Le 10 octobre 2021, le pape François lançait officiellement la phase préparatoire de la XVIe assemblée ordinaire du synode des évêques, qui se tiendra en octobre 2023 sur le thème de… la synodalité. Deux ans de «cheminement» pour continuer à transformer l’Église en ce qu’elle n’est pas.
Continuer à pédaler…
En septembre 1965, Paul VI institue le Synode des évêques, avec un calendrier de réunions ordinaires tous les deux ans. Sorte de concile en miniature, cette assemblée a pour fin de discuter des sujets majeurs dans l’Église et de manifester clairement la collégialité des évêques, si chère au concile Vatican II. Mais ce qui était une «avancée» en 1965 est clairement désigné comme insuffisant aujourd’hui : «l’Église réalise de plus en plus que la synodalité est la voie à suivre pour l’ensemble du Peuple de Dieu. Le processus synodal n’est donc plus seulement une assemblée d’évêques mais un voyage pour tous les fidèles». Comme disait Che Guevara, la révolution c’est comme une bicyclette, quand elle n’avance pas, elle tombe.
Foi et morale viennent du peuple, écoutons-le !
Le Vademecum publié en septembre 2021 pour accompagner la phase préparatoire du synode permet de comprendre la démarche. À la base se trouve une conception erronée de la foi, décrite comme une expérience vécue, une rencontre personnelle avec Dieu plutôt que l’adhésion de l’intelligence aux vérités révélées (ce qui serait réducteur !). Quel que soit son état, le baptisé est le temple du Saint-Esprit et, par nature, guidé et inspiré par l’Esprit-Saint qui manifeste en chacun la merveilleuse diversité de ses dons. Pour savoir où aller, il suffit donc d’écouter la voix de l’Esprit-Saint qui parle au travers de chacun. Conséquence : le rôle du pape n’est plus de garder et de transmettre le dépôt de la révélation mais de discerner la voix de l’Esprit-Saint dans l’ensemble de son peuple, même en matière de foi et de morale : «Les fidèles ont reçu l’Esprit-Saint par le baptême et la confirmation et sont dotés de divers dons et charismes pour le renouvellement et la construction de l’Église, en tant que membres du Corps du Christ. Ainsi, le pouvoir d’enseignement du pape et des évêques est en dialogue avec le sensus fidei fidelium, la voix vivante du Peuple de Dieu».

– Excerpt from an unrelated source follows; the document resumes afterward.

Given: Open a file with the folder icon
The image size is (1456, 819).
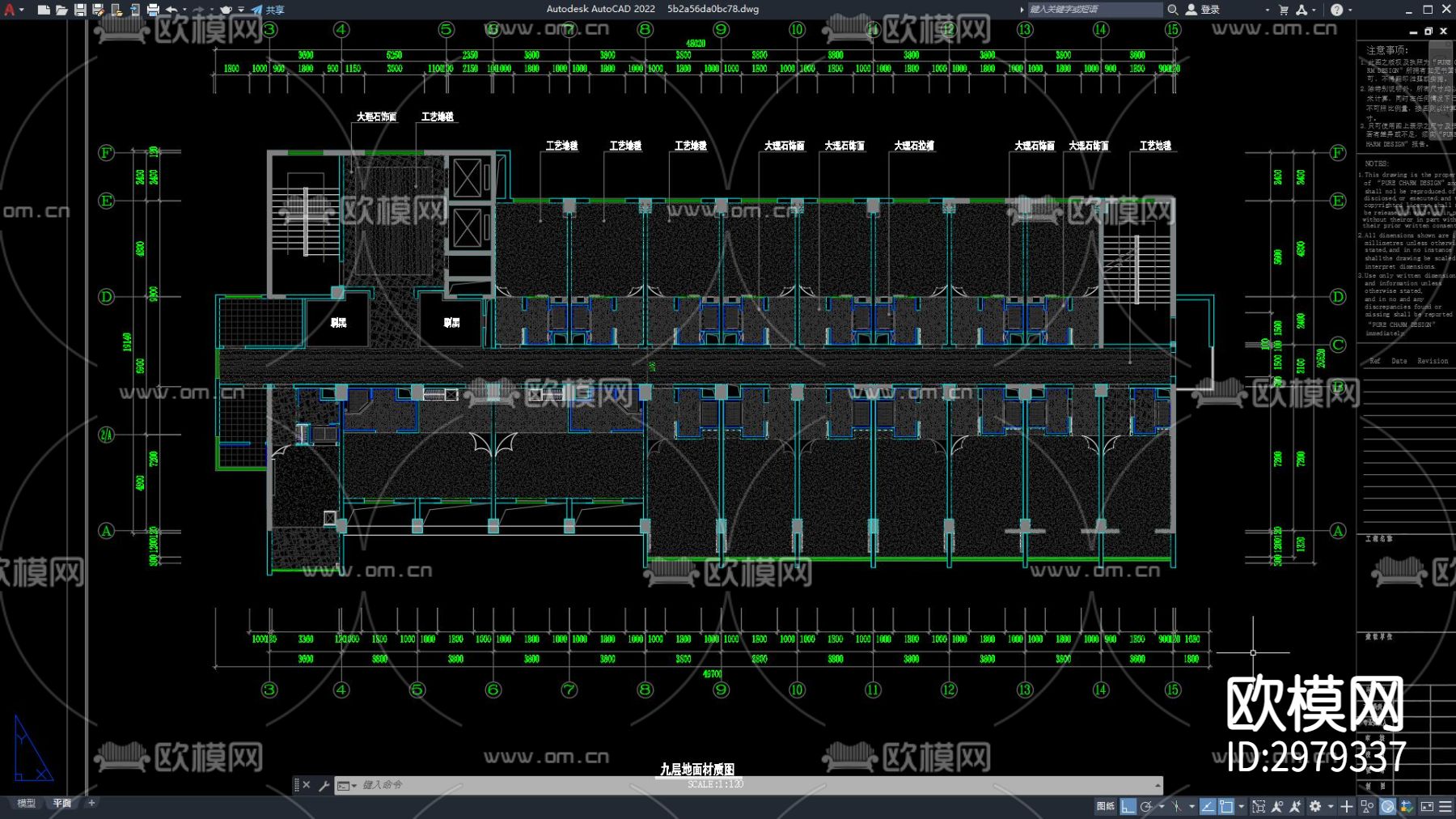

La phase préparatoire, un véritable exercice pratique
La phase préparatoire a une importance particulière, puisqu’elle doit permettre de discerner comment développer la synodalité dans l’Église, par un exercice pratique de synodalité en action. Elle donne ainsi une vision claire de la conception de la synodalité par le pape François.
Elle se divise en deux étapes : la phase diocésaine d’octobre 2021 à avril 2022, et la phase continentale de janvier à mars 2023.
Dans le cadre de la première phase, chaque évêque a nommé dans son diocèse un ou deux référents (dans ce cas un homme et une femme) chargés de constituer une équipe pour mener à bien les consultations. Chaque réunion ou intervention a fait l’objet d’une synthèse transmise à l’équipe organisatrice, chargée elle-même de rédiger la synthèse diocésaine, présentée lors d’une grande réunion de clôture. Chaque synthèse diocésaine a ensuite été remontée vers la conférence épiscopale, chargée de rédiger la synthèse nationale, transmise au secrétariat général du synode avant fin avril 2022.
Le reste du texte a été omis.